Exercise: Take each line of the data that contains the string "dropdown" and copy it.

Stored items:
*** Begin section ***

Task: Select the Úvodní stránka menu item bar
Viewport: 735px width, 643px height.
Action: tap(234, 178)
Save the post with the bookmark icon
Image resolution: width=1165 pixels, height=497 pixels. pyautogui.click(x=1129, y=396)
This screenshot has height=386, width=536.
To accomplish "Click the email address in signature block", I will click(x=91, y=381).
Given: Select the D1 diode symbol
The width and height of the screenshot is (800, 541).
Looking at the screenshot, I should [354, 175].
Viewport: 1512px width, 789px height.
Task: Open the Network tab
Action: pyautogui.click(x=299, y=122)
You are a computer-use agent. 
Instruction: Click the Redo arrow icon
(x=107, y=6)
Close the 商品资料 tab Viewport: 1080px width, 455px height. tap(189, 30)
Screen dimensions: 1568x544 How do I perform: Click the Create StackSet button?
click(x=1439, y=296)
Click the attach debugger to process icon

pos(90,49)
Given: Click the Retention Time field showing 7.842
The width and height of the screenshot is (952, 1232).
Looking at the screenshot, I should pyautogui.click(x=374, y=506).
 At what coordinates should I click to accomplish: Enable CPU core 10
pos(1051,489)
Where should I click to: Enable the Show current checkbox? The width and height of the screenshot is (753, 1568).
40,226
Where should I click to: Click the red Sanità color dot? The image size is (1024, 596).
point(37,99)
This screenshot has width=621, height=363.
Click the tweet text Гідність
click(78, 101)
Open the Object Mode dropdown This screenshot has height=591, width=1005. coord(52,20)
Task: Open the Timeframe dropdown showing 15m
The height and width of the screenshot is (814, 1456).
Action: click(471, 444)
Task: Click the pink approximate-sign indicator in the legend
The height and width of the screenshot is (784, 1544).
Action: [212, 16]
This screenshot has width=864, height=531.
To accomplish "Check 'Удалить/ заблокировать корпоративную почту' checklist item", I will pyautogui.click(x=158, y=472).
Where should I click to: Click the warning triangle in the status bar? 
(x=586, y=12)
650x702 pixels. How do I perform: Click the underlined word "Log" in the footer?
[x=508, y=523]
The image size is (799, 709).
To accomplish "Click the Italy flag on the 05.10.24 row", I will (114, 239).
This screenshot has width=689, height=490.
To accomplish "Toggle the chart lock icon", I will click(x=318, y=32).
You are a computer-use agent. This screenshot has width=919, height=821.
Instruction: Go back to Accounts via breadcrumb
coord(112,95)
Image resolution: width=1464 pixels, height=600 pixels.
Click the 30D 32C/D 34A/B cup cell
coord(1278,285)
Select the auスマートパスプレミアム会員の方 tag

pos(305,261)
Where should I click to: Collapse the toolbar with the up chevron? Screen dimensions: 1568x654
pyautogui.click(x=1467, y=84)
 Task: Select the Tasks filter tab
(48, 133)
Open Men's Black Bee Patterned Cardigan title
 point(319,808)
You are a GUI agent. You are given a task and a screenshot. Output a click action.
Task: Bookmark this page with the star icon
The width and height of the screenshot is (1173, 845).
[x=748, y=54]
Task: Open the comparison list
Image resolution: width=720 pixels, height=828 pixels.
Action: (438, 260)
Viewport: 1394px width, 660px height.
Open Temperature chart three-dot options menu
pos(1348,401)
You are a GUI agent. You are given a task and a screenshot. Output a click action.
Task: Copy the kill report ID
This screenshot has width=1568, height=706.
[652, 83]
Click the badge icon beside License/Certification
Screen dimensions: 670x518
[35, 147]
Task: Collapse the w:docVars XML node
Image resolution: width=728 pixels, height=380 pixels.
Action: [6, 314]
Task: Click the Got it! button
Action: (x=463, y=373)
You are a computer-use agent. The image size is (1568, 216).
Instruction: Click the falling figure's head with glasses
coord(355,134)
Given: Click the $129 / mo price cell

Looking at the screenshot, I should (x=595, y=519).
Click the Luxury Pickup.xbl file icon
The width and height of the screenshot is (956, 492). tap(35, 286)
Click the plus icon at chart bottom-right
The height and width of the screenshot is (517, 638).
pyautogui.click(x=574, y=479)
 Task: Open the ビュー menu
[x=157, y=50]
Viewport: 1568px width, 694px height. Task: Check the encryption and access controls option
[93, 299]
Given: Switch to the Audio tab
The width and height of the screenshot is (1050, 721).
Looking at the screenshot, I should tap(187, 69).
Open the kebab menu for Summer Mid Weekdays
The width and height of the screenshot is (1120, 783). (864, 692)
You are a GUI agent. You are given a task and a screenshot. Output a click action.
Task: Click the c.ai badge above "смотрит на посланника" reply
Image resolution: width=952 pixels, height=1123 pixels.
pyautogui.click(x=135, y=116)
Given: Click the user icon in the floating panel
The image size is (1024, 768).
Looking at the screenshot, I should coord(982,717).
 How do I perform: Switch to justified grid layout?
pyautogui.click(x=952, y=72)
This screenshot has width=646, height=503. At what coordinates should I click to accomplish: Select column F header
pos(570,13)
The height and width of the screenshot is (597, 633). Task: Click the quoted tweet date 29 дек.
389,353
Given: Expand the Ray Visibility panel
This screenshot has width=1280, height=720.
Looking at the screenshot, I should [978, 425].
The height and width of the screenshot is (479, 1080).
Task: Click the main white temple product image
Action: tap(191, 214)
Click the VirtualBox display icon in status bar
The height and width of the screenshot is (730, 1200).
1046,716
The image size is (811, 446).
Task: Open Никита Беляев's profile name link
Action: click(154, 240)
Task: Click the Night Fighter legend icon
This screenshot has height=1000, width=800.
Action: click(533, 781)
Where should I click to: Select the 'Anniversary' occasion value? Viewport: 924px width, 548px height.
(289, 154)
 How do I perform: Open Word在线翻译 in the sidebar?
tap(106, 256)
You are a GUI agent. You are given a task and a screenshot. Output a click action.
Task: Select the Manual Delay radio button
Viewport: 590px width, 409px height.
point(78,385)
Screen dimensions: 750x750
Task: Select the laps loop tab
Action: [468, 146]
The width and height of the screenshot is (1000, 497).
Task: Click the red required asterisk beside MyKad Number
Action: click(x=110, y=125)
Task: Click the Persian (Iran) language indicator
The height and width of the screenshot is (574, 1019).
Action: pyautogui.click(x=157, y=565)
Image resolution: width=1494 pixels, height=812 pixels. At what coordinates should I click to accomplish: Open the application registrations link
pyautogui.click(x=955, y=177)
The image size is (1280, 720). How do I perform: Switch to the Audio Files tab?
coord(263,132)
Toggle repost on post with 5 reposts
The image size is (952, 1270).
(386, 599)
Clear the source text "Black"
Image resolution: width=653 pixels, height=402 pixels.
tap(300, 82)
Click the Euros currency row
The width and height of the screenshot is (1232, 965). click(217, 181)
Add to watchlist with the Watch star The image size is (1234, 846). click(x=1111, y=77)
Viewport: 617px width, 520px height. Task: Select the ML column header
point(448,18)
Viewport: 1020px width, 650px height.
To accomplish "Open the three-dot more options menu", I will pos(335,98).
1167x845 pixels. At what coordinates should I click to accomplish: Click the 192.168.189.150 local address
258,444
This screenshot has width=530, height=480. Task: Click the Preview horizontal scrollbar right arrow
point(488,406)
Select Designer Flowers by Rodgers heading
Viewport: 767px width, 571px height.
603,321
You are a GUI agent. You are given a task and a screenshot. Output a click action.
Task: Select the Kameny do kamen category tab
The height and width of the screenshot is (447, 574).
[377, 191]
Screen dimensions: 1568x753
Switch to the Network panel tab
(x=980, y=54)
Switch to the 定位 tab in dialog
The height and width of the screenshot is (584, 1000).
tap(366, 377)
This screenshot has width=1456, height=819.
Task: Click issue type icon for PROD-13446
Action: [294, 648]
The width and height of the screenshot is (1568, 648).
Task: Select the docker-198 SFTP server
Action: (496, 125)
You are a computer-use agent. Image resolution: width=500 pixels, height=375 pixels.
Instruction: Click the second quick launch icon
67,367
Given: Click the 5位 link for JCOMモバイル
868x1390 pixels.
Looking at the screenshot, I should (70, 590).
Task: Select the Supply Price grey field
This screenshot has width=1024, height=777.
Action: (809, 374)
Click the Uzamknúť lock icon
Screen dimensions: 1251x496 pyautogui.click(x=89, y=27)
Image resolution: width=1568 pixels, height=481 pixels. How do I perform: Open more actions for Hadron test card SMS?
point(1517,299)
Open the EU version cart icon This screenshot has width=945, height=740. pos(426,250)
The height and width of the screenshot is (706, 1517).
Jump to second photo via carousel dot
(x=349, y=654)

*** End section ***

Completed task:
Open the Object Mode dropdown This screenshot has height=591, width=1005. coord(52,20)
Task: Open the Timeframe dropdown showing 15m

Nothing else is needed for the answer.